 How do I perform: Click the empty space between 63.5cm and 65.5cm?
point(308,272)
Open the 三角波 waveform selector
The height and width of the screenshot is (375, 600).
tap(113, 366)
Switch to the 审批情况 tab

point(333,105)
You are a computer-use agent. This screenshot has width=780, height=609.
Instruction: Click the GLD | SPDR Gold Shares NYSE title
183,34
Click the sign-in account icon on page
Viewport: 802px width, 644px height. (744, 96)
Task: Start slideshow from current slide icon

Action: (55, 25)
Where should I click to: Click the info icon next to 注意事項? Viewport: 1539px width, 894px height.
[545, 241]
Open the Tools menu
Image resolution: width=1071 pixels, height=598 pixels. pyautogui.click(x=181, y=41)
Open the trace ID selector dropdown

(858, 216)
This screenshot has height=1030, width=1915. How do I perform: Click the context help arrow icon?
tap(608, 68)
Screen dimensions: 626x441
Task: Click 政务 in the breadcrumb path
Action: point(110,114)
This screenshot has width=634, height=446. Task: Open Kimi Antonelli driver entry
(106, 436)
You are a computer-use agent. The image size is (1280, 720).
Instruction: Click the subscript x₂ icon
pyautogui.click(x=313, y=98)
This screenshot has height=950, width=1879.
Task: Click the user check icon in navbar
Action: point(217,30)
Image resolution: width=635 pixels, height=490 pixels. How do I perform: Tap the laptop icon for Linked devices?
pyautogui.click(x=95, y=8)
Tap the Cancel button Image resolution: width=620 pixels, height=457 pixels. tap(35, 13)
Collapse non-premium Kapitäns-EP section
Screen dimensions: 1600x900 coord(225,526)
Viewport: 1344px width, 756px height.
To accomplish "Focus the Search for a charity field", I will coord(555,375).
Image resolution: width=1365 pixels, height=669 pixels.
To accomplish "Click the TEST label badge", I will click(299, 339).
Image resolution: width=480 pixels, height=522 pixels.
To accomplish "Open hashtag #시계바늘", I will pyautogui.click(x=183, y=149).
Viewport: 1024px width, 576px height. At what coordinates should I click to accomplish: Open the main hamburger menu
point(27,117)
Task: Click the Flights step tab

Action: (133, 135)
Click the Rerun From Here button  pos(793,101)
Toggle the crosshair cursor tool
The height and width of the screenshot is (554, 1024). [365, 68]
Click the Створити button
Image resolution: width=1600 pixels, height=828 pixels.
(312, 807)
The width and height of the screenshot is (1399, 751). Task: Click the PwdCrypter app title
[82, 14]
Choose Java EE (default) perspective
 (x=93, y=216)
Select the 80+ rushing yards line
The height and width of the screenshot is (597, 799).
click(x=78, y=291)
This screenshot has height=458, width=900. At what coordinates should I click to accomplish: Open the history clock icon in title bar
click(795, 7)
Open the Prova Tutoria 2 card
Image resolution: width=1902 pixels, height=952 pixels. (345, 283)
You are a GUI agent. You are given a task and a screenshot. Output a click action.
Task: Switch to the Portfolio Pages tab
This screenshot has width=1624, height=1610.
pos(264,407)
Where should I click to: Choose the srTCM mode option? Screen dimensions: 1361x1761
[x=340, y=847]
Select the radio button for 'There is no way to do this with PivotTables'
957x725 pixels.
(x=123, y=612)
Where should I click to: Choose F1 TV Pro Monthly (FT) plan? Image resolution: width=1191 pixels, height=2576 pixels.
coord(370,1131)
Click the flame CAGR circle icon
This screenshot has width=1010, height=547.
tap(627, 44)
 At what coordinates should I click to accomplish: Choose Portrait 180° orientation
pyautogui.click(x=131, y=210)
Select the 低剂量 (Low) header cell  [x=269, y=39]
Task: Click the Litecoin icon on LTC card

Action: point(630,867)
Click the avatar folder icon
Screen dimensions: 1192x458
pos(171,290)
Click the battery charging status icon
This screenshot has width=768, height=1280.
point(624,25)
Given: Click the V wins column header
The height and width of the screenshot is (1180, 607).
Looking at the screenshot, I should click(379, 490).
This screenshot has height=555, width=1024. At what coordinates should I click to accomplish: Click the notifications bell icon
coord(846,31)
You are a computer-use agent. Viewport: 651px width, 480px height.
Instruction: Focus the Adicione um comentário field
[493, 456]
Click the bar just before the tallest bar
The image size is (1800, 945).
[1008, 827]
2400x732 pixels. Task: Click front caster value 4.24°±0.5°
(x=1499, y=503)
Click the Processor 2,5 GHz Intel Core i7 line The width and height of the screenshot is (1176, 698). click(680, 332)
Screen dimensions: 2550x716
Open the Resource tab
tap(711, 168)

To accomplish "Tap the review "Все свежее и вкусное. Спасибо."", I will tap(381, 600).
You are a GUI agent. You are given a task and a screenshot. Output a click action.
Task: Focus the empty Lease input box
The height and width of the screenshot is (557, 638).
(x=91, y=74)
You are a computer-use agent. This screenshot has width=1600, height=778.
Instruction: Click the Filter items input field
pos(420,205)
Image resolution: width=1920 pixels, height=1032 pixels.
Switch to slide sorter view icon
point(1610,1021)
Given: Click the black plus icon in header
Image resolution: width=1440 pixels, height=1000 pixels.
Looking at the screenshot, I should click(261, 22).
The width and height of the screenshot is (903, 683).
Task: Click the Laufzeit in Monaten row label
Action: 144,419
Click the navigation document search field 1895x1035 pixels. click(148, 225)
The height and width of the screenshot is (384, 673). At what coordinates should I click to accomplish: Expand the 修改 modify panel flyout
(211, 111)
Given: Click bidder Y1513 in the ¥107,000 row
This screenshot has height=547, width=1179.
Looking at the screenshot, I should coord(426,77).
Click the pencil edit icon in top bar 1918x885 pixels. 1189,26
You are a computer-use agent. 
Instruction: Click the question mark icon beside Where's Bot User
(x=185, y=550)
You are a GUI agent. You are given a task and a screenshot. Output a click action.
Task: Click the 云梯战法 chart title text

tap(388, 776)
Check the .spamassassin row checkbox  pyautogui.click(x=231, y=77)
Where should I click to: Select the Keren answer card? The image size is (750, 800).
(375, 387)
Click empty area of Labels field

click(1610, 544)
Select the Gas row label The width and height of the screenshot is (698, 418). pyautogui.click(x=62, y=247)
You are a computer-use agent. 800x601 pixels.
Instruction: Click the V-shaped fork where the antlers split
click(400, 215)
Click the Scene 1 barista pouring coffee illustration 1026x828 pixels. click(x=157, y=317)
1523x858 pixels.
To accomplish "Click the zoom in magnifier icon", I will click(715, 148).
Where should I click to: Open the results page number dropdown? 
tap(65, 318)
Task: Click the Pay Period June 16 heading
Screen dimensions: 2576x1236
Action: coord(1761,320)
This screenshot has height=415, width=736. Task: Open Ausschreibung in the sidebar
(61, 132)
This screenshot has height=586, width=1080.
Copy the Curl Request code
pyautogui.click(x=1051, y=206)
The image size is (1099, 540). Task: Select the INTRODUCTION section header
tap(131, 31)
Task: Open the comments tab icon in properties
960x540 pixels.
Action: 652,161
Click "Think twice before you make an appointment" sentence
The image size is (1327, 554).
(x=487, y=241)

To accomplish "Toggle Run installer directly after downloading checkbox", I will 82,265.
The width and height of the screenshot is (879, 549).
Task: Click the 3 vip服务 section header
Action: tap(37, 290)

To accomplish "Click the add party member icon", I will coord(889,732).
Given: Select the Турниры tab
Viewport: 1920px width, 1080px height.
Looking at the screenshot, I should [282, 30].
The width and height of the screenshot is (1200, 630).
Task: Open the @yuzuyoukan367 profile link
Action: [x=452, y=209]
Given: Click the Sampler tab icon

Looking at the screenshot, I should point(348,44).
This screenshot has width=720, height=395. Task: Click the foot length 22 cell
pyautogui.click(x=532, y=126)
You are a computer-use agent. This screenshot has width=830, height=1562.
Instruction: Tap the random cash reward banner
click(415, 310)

:::::

* What you have to do
Write each entry out again, exactly as it reads above.

* Written answer
 How do I perform: Click the empty space between 63.5cm and 65.5cm?
point(308,272)
Open the 三角波 waveform selector
The height and width of the screenshot is (375, 600).
tap(113, 366)
Switch to the 审批情况 tab

point(333,105)
You are a computer-use agent. This screenshot has width=780, height=609.
Instruction: Click the GLD | SPDR Gold Shares NYSE title
183,34
Click the sign-in account icon on page
Viewport: 802px width, 644px height. (744, 96)
Task: Start slideshow from current slide icon

Action: (55, 25)
Where should I click to: Click the info icon next to 注意事項? Viewport: 1539px width, 894px height.
[545, 241]
Open the Tools menu
Image resolution: width=1071 pixels, height=598 pixels. pyautogui.click(x=181, y=41)
Open the trace ID selector dropdown

(858, 216)
This screenshot has height=1030, width=1915. How do I perform: Click the context help arrow icon?
tap(608, 68)
Screen dimensions: 626x441
Task: Click 政务 in the breadcrumb path
Action: point(110,114)
This screenshot has width=634, height=446. Task: Open Kimi Antonelli driver entry
(106, 436)
You are a computer-use agent. The image size is (1280, 720).
Instruction: Click the subscript x₂ icon
pyautogui.click(x=313, y=98)
This screenshot has height=950, width=1879.
Task: Click the user check icon in navbar
Action: point(217,30)
Image resolution: width=635 pixels, height=490 pixels. How do I perform: Tap the laptop icon for Linked devices?
pyautogui.click(x=95, y=8)
Tap the Cancel button Image resolution: width=620 pixels, height=457 pixels. tap(35, 13)
Collapse non-premium Kapitäns-EP section
Screen dimensions: 1600x900 coord(225,526)
Viewport: 1344px width, 756px height.
To accomplish "Focus the Search for a charity field", I will coord(555,375).
Image resolution: width=1365 pixels, height=669 pixels.
To accomplish "Click the TEST label badge", I will click(299, 339).
Image resolution: width=480 pixels, height=522 pixels.
To accomplish "Open hashtag #시계바늘", I will pyautogui.click(x=183, y=149).
Viewport: 1024px width, 576px height. At what coordinates should I click to accomplish: Open the main hamburger menu
point(27,117)
Task: Click the Flights step tab

Action: (133, 135)
Click the Rerun From Here button  pos(793,101)
Toggle the crosshair cursor tool
The height and width of the screenshot is (554, 1024). [365, 68]
Click the Створити button
Image resolution: width=1600 pixels, height=828 pixels.
(312, 807)
The width and height of the screenshot is (1399, 751). Task: Click the PwdCrypter app title
[82, 14]
Choose Java EE (default) perspective
 (x=93, y=216)
Select the 80+ rushing yards line
The height and width of the screenshot is (597, 799).
click(x=78, y=291)
This screenshot has height=458, width=900. At what coordinates should I click to accomplish: Open the history clock icon in title bar
click(795, 7)
Open the Prova Tutoria 2 card
Image resolution: width=1902 pixels, height=952 pixels. (345, 283)
You are a GUI agent. You are given a task and a screenshot. Output a click action.
Task: Switch to the Portfolio Pages tab
This screenshot has width=1624, height=1610.
pos(264,407)
Where should I click to: Choose the srTCM mode option? Screen dimensions: 1361x1761
[x=340, y=847]
Select the radio button for 'There is no way to do this with PivotTables'
957x725 pixels.
(x=123, y=612)
Where should I click to: Choose F1 TV Pro Monthly (FT) plan? Image resolution: width=1191 pixels, height=2576 pixels.
coord(370,1131)
Click the flame CAGR circle icon
This screenshot has width=1010, height=547.
tap(627, 44)
 At what coordinates should I click to accomplish: Choose Portrait 180° orientation
pyautogui.click(x=131, y=210)
Select the 低剂量 (Low) header cell  [x=269, y=39]
Task: Click the Litecoin icon on LTC card

Action: point(630,867)
Click the avatar folder icon
Screen dimensions: 1192x458
pos(171,290)
Click the battery charging status icon
This screenshot has width=768, height=1280.
point(624,25)
Given: Click the V wins column header
The height and width of the screenshot is (1180, 607).
Looking at the screenshot, I should click(379, 490).
This screenshot has height=555, width=1024. At what coordinates should I click to accomplish: Click the notifications bell icon
coord(846,31)
You are a computer-use agent. Viewport: 651px width, 480px height.
Instruction: Focus the Adicione um comentário field
[493, 456]
Click the bar just before the tallest bar
The image size is (1800, 945).
[1008, 827]
2400x732 pixels. Task: Click front caster value 4.24°±0.5°
(x=1499, y=503)
Click the Processor 2,5 GHz Intel Core i7 line The width and height of the screenshot is (1176, 698). click(680, 332)
Screen dimensions: 2550x716
Open the Resource tab
tap(711, 168)

To accomplish "Tap the review "Все свежее и вкусное. Спасибо."", I will tap(381, 600).
You are a GUI agent. You are given a task and a screenshot. Output a click action.
Task: Focus the empty Lease input box
The height and width of the screenshot is (557, 638).
(x=91, y=74)
You are a computer-use agent. This screenshot has width=1600, height=778.
Instruction: Click the Filter items input field
pos(420,205)
Image resolution: width=1920 pixels, height=1032 pixels.
Switch to slide sorter view icon
point(1610,1021)
Given: Click the black plus icon in header
Image resolution: width=1440 pixels, height=1000 pixels.
Looking at the screenshot, I should click(261, 22).
The width and height of the screenshot is (903, 683).
Task: Click the Laufzeit in Monaten row label
Action: 144,419
Click the navigation document search field 1895x1035 pixels. click(148, 225)
The height and width of the screenshot is (384, 673). At what coordinates should I click to accomplish: Expand the 修改 modify panel flyout
(211, 111)
Given: Click bidder Y1513 in the ¥107,000 row
This screenshot has height=547, width=1179.
Looking at the screenshot, I should coord(426,77).
Click the pencil edit icon in top bar 1918x885 pixels. 1189,26
You are a computer-use agent. 
Instruction: Click the question mark icon beside Where's Bot User
(x=185, y=550)
You are a GUI agent. You are given a task and a screenshot. Output a click action.
Task: Click the 云梯战法 chart title text

tap(388, 776)
Check the .spamassassin row checkbox  pyautogui.click(x=231, y=77)
Where should I click to: Select the Keren answer card? The image size is (750, 800).
(375, 387)
Click empty area of Labels field

click(1610, 544)
Select the Gas row label The width and height of the screenshot is (698, 418). pyautogui.click(x=62, y=247)
You are a computer-use agent. 800x601 pixels.
Instruction: Click the V-shaped fork where the antlers split
click(400, 215)
Click the Scene 1 barista pouring coffee illustration 1026x828 pixels. click(x=157, y=317)
1523x858 pixels.
To accomplish "Click the zoom in magnifier icon", I will click(715, 148).
Where should I click to: Open the results page number dropdown? 
tap(65, 318)
Task: Click the Pay Period June 16 heading
Screen dimensions: 2576x1236
Action: coord(1761,320)
This screenshot has height=415, width=736. Task: Open Ausschreibung in the sidebar
(61, 132)
This screenshot has height=586, width=1080.
Copy the Curl Request code
pyautogui.click(x=1051, y=206)
The image size is (1099, 540). Task: Select the INTRODUCTION section header
tap(131, 31)
Task: Open the comments tab icon in properties
960x540 pixels.
Action: 652,161
Click "Think twice before you make an appointment" sentence
The image size is (1327, 554).
(x=487, y=241)

To accomplish "Toggle Run installer directly after downloading checkbox", I will 82,265.
The width and height of the screenshot is (879, 549).
Task: Click the 3 vip服务 section header
Action: tap(37, 290)

To accomplish "Click the add party member icon", I will coord(889,732).
Given: Select the Турниры tab
Viewport: 1920px width, 1080px height.
Looking at the screenshot, I should [282, 30].
The width and height of the screenshot is (1200, 630).
Task: Open the @yuzuyoukan367 profile link
Action: [x=452, y=209]
Given: Click the Sampler tab icon

Looking at the screenshot, I should point(348,44).
This screenshot has width=720, height=395. Task: Click the foot length 22 cell
pyautogui.click(x=532, y=126)
You are a computer-use agent. This screenshot has width=830, height=1562.
Instruction: Tap the random cash reward banner
click(415, 310)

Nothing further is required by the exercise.